**Short problem**
Copy out the following data word for word, from the first line to the last.

[Records]

______________________________

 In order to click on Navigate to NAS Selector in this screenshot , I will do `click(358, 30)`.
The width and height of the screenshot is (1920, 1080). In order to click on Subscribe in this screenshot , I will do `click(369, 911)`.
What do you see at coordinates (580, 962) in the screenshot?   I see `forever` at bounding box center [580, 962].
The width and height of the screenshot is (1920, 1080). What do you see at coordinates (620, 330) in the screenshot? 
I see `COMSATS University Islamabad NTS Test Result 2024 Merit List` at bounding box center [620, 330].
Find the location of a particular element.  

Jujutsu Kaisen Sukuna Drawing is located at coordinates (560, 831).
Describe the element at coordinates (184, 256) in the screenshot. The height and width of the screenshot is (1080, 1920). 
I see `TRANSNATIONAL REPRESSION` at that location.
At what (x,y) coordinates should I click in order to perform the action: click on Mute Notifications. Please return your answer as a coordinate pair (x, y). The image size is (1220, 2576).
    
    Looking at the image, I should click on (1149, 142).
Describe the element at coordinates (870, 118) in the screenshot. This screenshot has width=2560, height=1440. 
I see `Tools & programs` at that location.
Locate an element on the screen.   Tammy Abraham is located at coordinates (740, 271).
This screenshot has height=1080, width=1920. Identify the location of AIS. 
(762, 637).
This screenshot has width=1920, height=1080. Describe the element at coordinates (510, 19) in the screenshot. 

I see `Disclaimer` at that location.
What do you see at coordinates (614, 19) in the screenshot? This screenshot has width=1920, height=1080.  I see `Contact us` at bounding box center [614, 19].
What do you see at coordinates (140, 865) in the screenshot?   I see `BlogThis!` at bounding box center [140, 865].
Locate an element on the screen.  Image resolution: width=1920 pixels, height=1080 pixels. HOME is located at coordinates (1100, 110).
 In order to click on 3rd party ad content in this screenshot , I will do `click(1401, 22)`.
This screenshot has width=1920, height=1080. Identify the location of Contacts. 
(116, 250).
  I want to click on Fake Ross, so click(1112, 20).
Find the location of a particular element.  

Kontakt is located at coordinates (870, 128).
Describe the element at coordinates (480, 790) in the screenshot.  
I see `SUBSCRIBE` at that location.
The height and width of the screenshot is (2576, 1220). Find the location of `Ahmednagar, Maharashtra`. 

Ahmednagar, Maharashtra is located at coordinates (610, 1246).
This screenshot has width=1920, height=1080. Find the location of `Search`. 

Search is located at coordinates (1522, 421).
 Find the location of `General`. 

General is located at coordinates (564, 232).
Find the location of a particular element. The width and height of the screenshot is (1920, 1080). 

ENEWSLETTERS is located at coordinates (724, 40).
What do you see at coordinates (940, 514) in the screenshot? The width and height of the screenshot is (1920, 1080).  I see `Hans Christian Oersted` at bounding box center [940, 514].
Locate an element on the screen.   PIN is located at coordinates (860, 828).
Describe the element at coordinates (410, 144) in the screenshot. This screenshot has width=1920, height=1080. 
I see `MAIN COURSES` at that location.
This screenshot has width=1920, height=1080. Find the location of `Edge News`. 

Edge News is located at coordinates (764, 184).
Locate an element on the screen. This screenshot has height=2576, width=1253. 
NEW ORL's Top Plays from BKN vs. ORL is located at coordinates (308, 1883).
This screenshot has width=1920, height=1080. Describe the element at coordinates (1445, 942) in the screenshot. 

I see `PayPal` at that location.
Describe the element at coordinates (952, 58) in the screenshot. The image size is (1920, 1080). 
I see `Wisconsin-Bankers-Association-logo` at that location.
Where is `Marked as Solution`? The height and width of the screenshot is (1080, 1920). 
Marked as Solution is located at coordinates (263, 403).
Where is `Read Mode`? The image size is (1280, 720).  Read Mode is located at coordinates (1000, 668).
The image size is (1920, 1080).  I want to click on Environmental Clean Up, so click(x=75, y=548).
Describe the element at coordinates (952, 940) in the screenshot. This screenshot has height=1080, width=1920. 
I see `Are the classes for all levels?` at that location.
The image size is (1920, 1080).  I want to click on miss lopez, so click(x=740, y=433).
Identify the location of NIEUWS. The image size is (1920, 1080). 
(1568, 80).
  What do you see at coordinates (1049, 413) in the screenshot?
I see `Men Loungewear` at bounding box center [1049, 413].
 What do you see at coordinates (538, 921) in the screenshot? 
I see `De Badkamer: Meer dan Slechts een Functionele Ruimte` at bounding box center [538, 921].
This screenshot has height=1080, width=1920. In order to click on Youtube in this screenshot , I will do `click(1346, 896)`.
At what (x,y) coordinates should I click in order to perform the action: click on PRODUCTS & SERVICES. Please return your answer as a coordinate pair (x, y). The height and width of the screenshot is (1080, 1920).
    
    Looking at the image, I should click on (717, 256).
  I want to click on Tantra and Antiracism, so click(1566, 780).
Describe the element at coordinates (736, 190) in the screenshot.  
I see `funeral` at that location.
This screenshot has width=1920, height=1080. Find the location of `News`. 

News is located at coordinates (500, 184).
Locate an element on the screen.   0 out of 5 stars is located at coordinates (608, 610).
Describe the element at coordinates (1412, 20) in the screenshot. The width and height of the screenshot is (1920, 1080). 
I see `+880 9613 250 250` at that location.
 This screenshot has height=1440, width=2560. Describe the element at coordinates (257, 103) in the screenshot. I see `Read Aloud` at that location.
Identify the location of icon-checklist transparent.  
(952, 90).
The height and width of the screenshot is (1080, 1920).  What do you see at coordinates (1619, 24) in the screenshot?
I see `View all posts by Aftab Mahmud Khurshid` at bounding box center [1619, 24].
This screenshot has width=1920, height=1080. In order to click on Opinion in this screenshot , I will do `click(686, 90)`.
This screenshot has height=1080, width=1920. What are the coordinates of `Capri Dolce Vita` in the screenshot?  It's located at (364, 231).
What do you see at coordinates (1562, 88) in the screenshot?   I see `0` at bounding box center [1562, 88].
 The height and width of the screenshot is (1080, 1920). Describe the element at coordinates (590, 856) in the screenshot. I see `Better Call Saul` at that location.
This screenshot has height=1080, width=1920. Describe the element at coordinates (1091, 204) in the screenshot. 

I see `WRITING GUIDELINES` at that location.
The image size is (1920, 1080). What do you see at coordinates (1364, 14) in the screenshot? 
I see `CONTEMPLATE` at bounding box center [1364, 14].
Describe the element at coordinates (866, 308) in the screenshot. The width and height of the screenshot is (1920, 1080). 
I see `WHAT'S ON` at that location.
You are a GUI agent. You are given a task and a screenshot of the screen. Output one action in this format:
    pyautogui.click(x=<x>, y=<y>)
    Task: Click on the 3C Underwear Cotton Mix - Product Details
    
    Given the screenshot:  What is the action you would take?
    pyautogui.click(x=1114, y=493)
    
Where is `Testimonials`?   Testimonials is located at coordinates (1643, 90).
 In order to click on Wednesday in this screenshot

______________________________

**Exercise response**
 In order to click on Navigate to NAS Selector in this screenshot , I will do `click(358, 30)`.
The width and height of the screenshot is (1920, 1080). In order to click on Subscribe in this screenshot , I will do `click(369, 911)`.
What do you see at coordinates (580, 962) in the screenshot?   I see `forever` at bounding box center [580, 962].
The width and height of the screenshot is (1920, 1080). What do you see at coordinates (620, 330) in the screenshot? 
I see `COMSATS University Islamabad NTS Test Result 2024 Merit List` at bounding box center [620, 330].
Find the location of a particular element.  

Jujutsu Kaisen Sukuna Drawing is located at coordinates (560, 831).
Describe the element at coordinates (184, 256) in the screenshot. The height and width of the screenshot is (1080, 1920). 
I see `TRANSNATIONAL REPRESSION` at that location.
At what (x,y) coordinates should I click in order to perform the action: click on Mute Notifications. Please return your answer as a coordinate pair (x, y). The image size is (1220, 2576).
    
    Looking at the image, I should click on (1149, 142).
Describe the element at coordinates (870, 118) in the screenshot. This screenshot has width=2560, height=1440. 
I see `Tools & programs` at that location.
Locate an element on the screen.   Tammy Abraham is located at coordinates (740, 271).
This screenshot has height=1080, width=1920. Identify the location of AIS. 
(762, 637).
This screenshot has width=1920, height=1080. Describe the element at coordinates (510, 19) in the screenshot. 

I see `Disclaimer` at that location.
What do you see at coordinates (614, 19) in the screenshot? This screenshot has width=1920, height=1080.  I see `Contact us` at bounding box center [614, 19].
What do you see at coordinates (140, 865) in the screenshot?   I see `BlogThis!` at bounding box center [140, 865].
Locate an element on the screen.  Image resolution: width=1920 pixels, height=1080 pixels. HOME is located at coordinates (1100, 110).
 In order to click on 3rd party ad content in this screenshot , I will do `click(1401, 22)`.
This screenshot has width=1920, height=1080. Identify the location of Contacts. 
(116, 250).
  I want to click on Fake Ross, so click(1112, 20).
Find the location of a particular element.  

Kontakt is located at coordinates (870, 128).
Describe the element at coordinates (480, 790) in the screenshot.  
I see `SUBSCRIBE` at that location.
The height and width of the screenshot is (2576, 1220). Find the location of `Ahmednagar, Maharashtra`. 

Ahmednagar, Maharashtra is located at coordinates (610, 1246).
This screenshot has width=1920, height=1080. Find the location of `Search`. 

Search is located at coordinates (1522, 421).
 Find the location of `General`. 

General is located at coordinates (564, 232).
Find the location of a particular element. The width and height of the screenshot is (1920, 1080). 

ENEWSLETTERS is located at coordinates (724, 40).
What do you see at coordinates (940, 514) in the screenshot? The width and height of the screenshot is (1920, 1080).  I see `Hans Christian Oersted` at bounding box center [940, 514].
Locate an element on the screen.   PIN is located at coordinates (860, 828).
Describe the element at coordinates (410, 144) in the screenshot. This screenshot has width=1920, height=1080. 
I see `MAIN COURSES` at that location.
This screenshot has width=1920, height=1080. Find the location of `Edge News`. 

Edge News is located at coordinates (764, 184).
Locate an element on the screen. This screenshot has height=2576, width=1253. 
NEW ORL's Top Plays from BKN vs. ORL is located at coordinates (308, 1883).
This screenshot has width=1920, height=1080. Describe the element at coordinates (1445, 942) in the screenshot. 

I see `PayPal` at that location.
Describe the element at coordinates (952, 58) in the screenshot. The image size is (1920, 1080). 
I see `Wisconsin-Bankers-Association-logo` at that location.
Where is `Marked as Solution`? The height and width of the screenshot is (1080, 1920). 
Marked as Solution is located at coordinates (263, 403).
Where is `Read Mode`? The image size is (1280, 720).  Read Mode is located at coordinates (1000, 668).
The image size is (1920, 1080).  I want to click on Environmental Clean Up, so click(x=75, y=548).
Describe the element at coordinates (952, 940) in the screenshot. This screenshot has height=1080, width=1920. 
I see `Are the classes for all levels?` at that location.
The image size is (1920, 1080).  I want to click on miss lopez, so click(x=740, y=433).
Identify the location of NIEUWS. The image size is (1920, 1080). 
(1568, 80).
  What do you see at coordinates (1049, 413) in the screenshot?
I see `Men Loungewear` at bounding box center [1049, 413].
 What do you see at coordinates (538, 921) in the screenshot? 
I see `De Badkamer: Meer dan Slechts een Functionele Ruimte` at bounding box center [538, 921].
This screenshot has height=1080, width=1920. In order to click on Youtube in this screenshot , I will do `click(1346, 896)`.
At what (x,y) coordinates should I click in order to perform the action: click on PRODUCTS & SERVICES. Please return your answer as a coordinate pair (x, y). The height and width of the screenshot is (1080, 1920).
    
    Looking at the image, I should click on (717, 256).
  I want to click on Tantra and Antiracism, so click(1566, 780).
Describe the element at coordinates (736, 190) in the screenshot.  
I see `funeral` at that location.
This screenshot has width=1920, height=1080. Find the location of `News`. 

News is located at coordinates (500, 184).
Locate an element on the screen.   0 out of 5 stars is located at coordinates (608, 610).
Describe the element at coordinates (1412, 20) in the screenshot. The width and height of the screenshot is (1920, 1080). 
I see `+880 9613 250 250` at that location.
 This screenshot has height=1440, width=2560. Describe the element at coordinates (257, 103) in the screenshot. I see `Read Aloud` at that location.
Identify the location of icon-checklist transparent.  
(952, 90).
The height and width of the screenshot is (1080, 1920).  What do you see at coordinates (1619, 24) in the screenshot?
I see `View all posts by Aftab Mahmud Khurshid` at bounding box center [1619, 24].
This screenshot has width=1920, height=1080. In order to click on Opinion in this screenshot , I will do `click(686, 90)`.
This screenshot has height=1080, width=1920. What are the coordinates of `Capri Dolce Vita` in the screenshot?  It's located at (364, 231).
What do you see at coordinates (1562, 88) in the screenshot?   I see `0` at bounding box center [1562, 88].
 The height and width of the screenshot is (1080, 1920). Describe the element at coordinates (590, 856) in the screenshot. I see `Better Call Saul` at that location.
This screenshot has height=1080, width=1920. Describe the element at coordinates (1091, 204) in the screenshot. 

I see `WRITING GUIDELINES` at that location.
The image size is (1920, 1080). What do you see at coordinates (1364, 14) in the screenshot? 
I see `CONTEMPLATE` at bounding box center [1364, 14].
Describe the element at coordinates (866, 308) in the screenshot. The width and height of the screenshot is (1920, 1080). 
I see `WHAT'S ON` at that location.
You are a GUI agent. You are given a task and a screenshot of the screen. Output one action in this format:
    pyautogui.click(x=<x>, y=<y>)
    Task: Click on the 3C Underwear Cotton Mix - Product Details
    
    Given the screenshot:  What is the action you would take?
    pyautogui.click(x=1114, y=493)
    
Where is `Testimonials`?   Testimonials is located at coordinates (1643, 90).
 In order to click on Wednesday in this screenshot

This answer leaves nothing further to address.